The next day, the scene started to be played out in waking life. The boss stormed into Brenda’s work station, banging the desk and spilling coffee. Remembering her dream insight that his anger wasn’t really directed at her, Brenda was able to keep her cool, remaining calm and detached. At the end of the day, her boss came to her with flowers, an apology and an invitation to join a company retreat in Cancun. He told her he hadn’t been mad at her; he was taking out frustrations associated with someone else.
This is an everyday example of how dreams are constantly rehearsing us for challenges (and opportunities!) that lie around the corner in waking life. By remembering her dream and working with the insight it gave her into what was going on behind the scenes, Brenda was prepared for her boss’ outrageous behavior – and her calibrated response got her a free vacation instead of a nasty bustup.
Every night, our sleep dreams bring us practical guidance of this kind, serving as a personal coach, an impeccable psychic adviser, and a compassionate doctor who makes house calls and doesn’t charge a cent. We can learn to tune in to this source intentionally by asking for dream guidance and then catching what comes in the night. The process is as simple as this:
Write down a question or request for help. For example: “Should I change my job?”or “Show me how to deal with Harry”. Don’t be shy about asking for something big – e.g., “I would like to meet my soulmate” or “I wish to be healed.” Make sure your theme has some juice.
Put the piece of paper with your intention under your pillow and sleep on it, quite literally.
Whenever you wake up, write something down. If you have a dream, chances are it contains a creative response to your question, even the connection isn’t obvious at first. If you don’t recall a dream, write something down anyway – the first thoughts or feelings that are going through you as you rouse from sleep. Like a smart kid who gets the answers to math problems but skips over a lot of the process, you may find you have your solution even when you’ve lost the dream that gave it to you.

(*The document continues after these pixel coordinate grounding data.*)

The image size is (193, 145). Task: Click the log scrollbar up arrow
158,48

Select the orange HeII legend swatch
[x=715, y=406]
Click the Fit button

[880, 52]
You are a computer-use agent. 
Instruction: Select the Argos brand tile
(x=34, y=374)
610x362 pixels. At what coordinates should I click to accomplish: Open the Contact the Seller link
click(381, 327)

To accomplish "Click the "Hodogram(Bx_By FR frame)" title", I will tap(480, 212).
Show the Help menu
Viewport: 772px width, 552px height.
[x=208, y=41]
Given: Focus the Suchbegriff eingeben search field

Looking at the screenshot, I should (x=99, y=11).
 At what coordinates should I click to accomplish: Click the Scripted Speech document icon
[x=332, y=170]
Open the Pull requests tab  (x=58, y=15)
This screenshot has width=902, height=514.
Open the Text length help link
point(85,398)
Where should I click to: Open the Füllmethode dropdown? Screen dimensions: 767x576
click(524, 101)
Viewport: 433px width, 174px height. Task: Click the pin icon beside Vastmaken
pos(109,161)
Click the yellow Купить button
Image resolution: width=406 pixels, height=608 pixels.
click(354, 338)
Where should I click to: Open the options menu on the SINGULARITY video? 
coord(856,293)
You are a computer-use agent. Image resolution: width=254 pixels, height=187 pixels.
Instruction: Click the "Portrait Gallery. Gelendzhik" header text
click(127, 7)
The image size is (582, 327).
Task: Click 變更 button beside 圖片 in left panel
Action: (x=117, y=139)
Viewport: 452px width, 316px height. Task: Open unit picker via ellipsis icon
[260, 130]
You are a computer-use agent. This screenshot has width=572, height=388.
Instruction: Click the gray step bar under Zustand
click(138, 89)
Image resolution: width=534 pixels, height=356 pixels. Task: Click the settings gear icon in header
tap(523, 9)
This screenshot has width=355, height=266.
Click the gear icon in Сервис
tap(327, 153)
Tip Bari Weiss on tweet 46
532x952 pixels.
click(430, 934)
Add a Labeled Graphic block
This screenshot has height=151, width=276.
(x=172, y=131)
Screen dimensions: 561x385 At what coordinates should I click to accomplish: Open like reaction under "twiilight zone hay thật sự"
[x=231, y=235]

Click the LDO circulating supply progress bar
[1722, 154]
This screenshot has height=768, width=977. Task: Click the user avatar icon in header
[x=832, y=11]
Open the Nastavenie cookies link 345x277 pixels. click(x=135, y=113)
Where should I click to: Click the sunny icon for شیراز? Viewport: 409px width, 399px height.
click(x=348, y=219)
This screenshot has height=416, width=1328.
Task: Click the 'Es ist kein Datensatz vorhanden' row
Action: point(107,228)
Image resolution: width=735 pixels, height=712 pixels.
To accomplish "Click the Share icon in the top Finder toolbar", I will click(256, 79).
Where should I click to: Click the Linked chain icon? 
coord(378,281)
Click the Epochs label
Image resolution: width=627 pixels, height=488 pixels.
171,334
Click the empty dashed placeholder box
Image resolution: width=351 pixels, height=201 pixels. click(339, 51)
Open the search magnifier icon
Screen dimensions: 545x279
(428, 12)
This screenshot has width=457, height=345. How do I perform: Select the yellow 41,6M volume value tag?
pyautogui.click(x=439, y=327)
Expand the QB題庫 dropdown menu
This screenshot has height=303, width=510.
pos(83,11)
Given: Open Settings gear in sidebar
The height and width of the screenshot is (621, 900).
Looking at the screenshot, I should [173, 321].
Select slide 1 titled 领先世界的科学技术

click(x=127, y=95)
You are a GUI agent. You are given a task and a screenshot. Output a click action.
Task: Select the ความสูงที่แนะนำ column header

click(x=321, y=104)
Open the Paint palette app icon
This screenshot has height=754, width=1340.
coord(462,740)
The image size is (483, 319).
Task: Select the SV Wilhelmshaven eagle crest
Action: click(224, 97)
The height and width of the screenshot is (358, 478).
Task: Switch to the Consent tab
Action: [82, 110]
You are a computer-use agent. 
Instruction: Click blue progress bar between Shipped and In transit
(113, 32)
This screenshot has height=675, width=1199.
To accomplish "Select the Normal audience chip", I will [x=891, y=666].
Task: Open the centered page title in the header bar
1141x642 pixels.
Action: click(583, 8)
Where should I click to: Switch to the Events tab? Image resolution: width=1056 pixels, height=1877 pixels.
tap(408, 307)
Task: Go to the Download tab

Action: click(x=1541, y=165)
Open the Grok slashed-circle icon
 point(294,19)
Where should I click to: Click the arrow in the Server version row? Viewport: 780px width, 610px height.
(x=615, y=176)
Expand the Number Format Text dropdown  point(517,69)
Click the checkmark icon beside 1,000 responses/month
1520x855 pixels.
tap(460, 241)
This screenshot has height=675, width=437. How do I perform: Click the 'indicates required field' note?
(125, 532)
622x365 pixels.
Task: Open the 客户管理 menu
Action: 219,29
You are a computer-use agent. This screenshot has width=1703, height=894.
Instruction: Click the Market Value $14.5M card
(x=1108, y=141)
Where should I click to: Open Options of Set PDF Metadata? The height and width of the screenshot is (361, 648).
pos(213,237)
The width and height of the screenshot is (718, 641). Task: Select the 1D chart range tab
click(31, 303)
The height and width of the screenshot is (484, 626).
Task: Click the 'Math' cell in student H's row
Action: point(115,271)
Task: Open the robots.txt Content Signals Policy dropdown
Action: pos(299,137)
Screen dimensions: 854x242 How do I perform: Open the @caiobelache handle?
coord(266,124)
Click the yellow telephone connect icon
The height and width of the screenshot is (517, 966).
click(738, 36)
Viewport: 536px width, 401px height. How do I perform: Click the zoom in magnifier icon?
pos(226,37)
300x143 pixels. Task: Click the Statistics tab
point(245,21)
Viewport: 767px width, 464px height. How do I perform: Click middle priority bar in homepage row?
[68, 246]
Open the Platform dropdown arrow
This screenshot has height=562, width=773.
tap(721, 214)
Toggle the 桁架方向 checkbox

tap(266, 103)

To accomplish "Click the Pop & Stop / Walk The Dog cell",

We can help each other to open up to the gifts of our dreams. Sharing dreams with other people is a wonderful way to connect with them at a deeper level, open up our relationships, move beyond our stuck places and conventional mindsets – and have more fun. All good reasons why dream sharing should be a feature of daily office life.
Is it hard for you to picture sharing dreams with your co-workers, or the boss approving?
I have worked with a number of companies that now support dreamwork as an invaluable tool for birthing creative ideas, building communications skills, and improving human relations.
I have developed a process I call Flash Dreamwork which makes it possible in only 5-10 minutes to tell a dream, receive non-intrusive feedback and move towards taking action on the dream to harness its energy and counsel. Whether you are sharing a dream with a single partner or with a whole office or community, these are the basic steps in Flash Dreamwork:
Hold space for the dream. The partner’s first job is to give you undivided attention for the few minutes it will take to tell the dream.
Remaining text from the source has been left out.